Bronchial genomic classifier is one of few biomarker assays commercially available. Its potential role was demonstrated in the Airway Epithelium Gene Expression in the Diagnosis of Lung Cancer (AEGIS) trials (AEGIS-1 and AEGIS-2) that enrolled 639 total patients. In these trials, 43% of bronchoscopic examinations were nondiagnostic for lung cancer, and invasive procedures were performed after bronchoscopy in 35% of patients with benign lesions. In AEGIS-1, the classifier had a sensitivity of 88% and a specificity of 47%. In AEGIS-2, the classifier had a sensitivity of 89% and a specificity of 47%. The combination of the classifier plus bronchoscopy increased sensitivity to 98% in AEGIS-2, independent of both lesion size and location. The gene-expression classifier improved the diagnostic performance of bronchoscopy for the detection of lung cancer. In intermediate-risk patients with a nondiagnostic bronchoscopic examination, a negative classifier score provided support for a more conservative diagnostic approach. A follow-up study to determine the clinical implication of these results suggested recommendations for invasive procedures were reduced from 57% without the classifier to 18% with a low-risk classifier result. Invasive procedure recommendations increased from 50 to 65% with a positive (intermediate-risk) classifier result. When stratifying by ultimate disease diagnosis, there was an overall reduction in invasive procedure recommendations in patients with benign disease when classifier results were reported (54–41%). For patients ultimately diagnosed with malignant disease, there was an overall increase in invasive procedure recommendations when the classifier results were reported (50–64%).

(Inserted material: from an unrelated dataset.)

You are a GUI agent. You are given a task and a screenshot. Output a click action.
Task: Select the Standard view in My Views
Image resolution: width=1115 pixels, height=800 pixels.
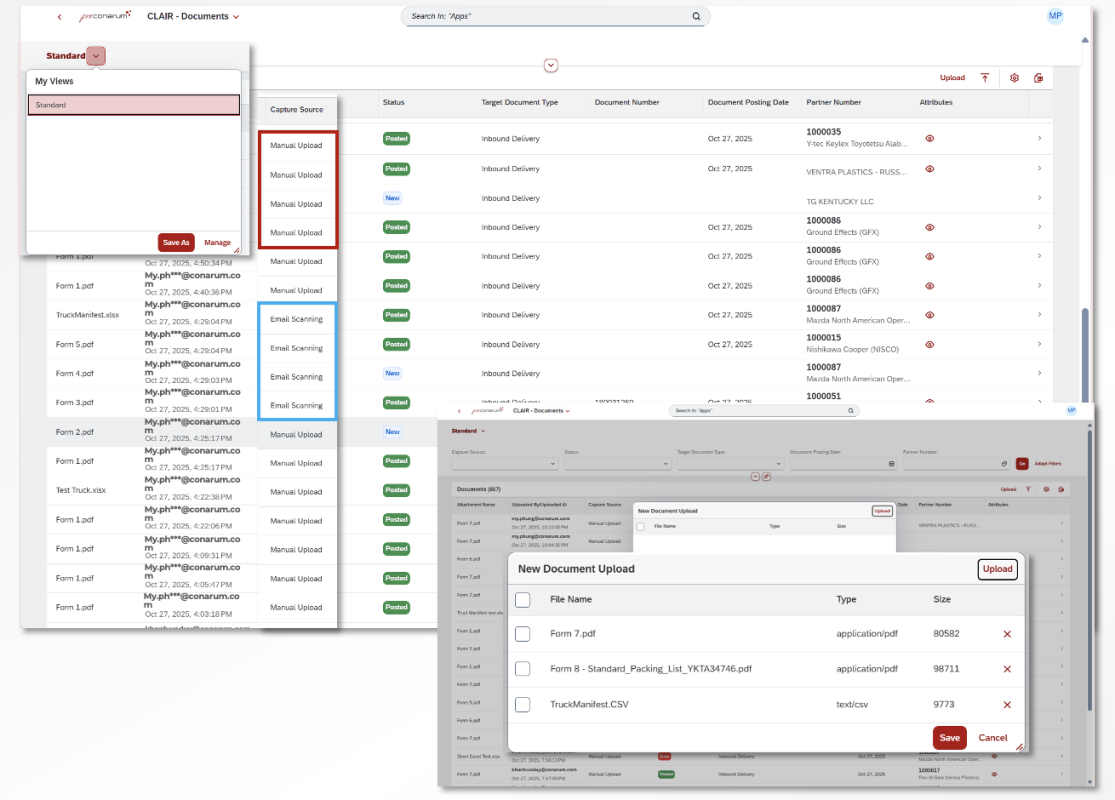pos(133,105)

Salivary microbiota are another class of potential biomarkers. Yan et al showed salivary Capnocytophaga and Veillonella had an 84.6% sensitivity and 86.7% specificity in distinguishing patients with squamous cell lung cancer from controls and 78.6% sensitivity and 80.0% specificity in distinguishing those with lung adenocarcinoma from controls.
A few in vitro studies have demonstrated other potential biomarkers including Stanniocalcin-2 . The latter was elevated in tissue samples of patients with lung cancer and seemed to have influential role in the development of metastasis, but this has not been validated in prospective in vivo studies.